C’est donc reparti pour ce fameux et indétrônable meilleur festival du monde qui malgré une très rude compétition, reste le plus brillant et le plus convoité d’entre tous. A chaque approche de son ouverture, chaque réalisateur, chaque producteur se dépêche et finit son film à la hâte dans l’espoir d’être sélectionné en officielle, en parallèle, ou au moins sur une plage de la Croisette.

Au final les places sont chères et semblent éternellement promises aux mêmes réalisateurs. Ken Loach revient une treizième fois cette année. On ne compte plus non plus les sélections d’Almodovar, d’Assayas, des Dardenne. On ne compte plus non plus les polémiques montées de toutes pièces, les sélections trop prudentes, les gens qui n’ont rien à y faire, les pique-assiettes qui y pullulent, les gens qui aimeraient être sélectionneurs à la place de Thierry Frémaux.

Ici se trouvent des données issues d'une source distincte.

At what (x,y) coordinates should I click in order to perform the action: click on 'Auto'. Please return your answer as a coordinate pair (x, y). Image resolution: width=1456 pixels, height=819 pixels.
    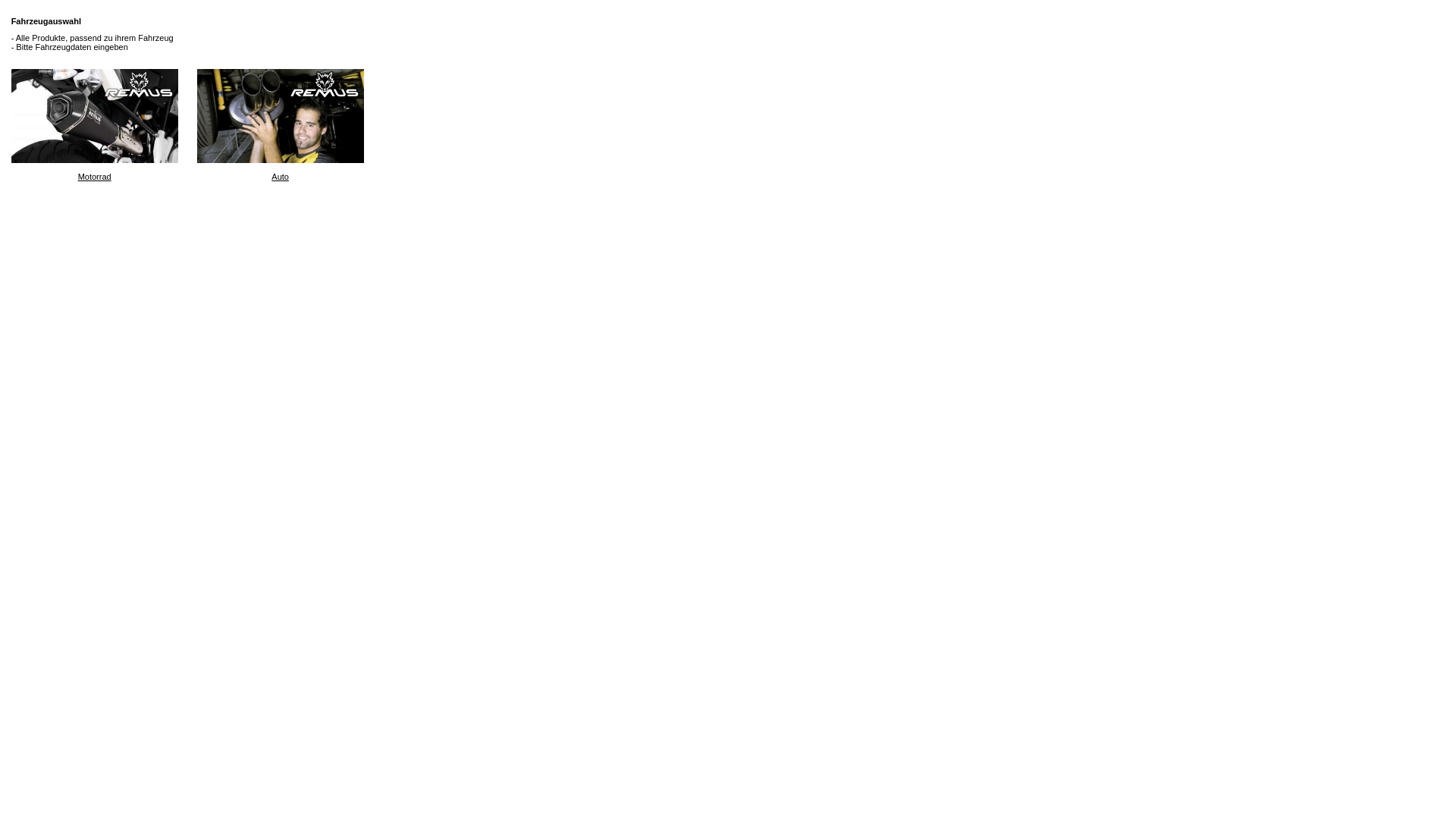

L'on pourra bien entendu reprocher cette année encore un festival trop masculin, n'invitant que des réalisateurs sur la Croisette et laissant les réalisatrices dans des festivals réservés aux femmes. C'est dommage et c'est surtout récurant car malgré plusieurs remarques en ce sens lors de festivals passés, il semblerait que l'évolution des mentalités prenne du temps. L'on pourra alors toujours se contenter, se rassurer en constatant malgré tout que beaucoup de films cette année semblent avoir comme personnage principal, une femme. C'est loin d'être parfait mais cela nous évite tout de même d'avoir l'impression d'assister à un combat de catch.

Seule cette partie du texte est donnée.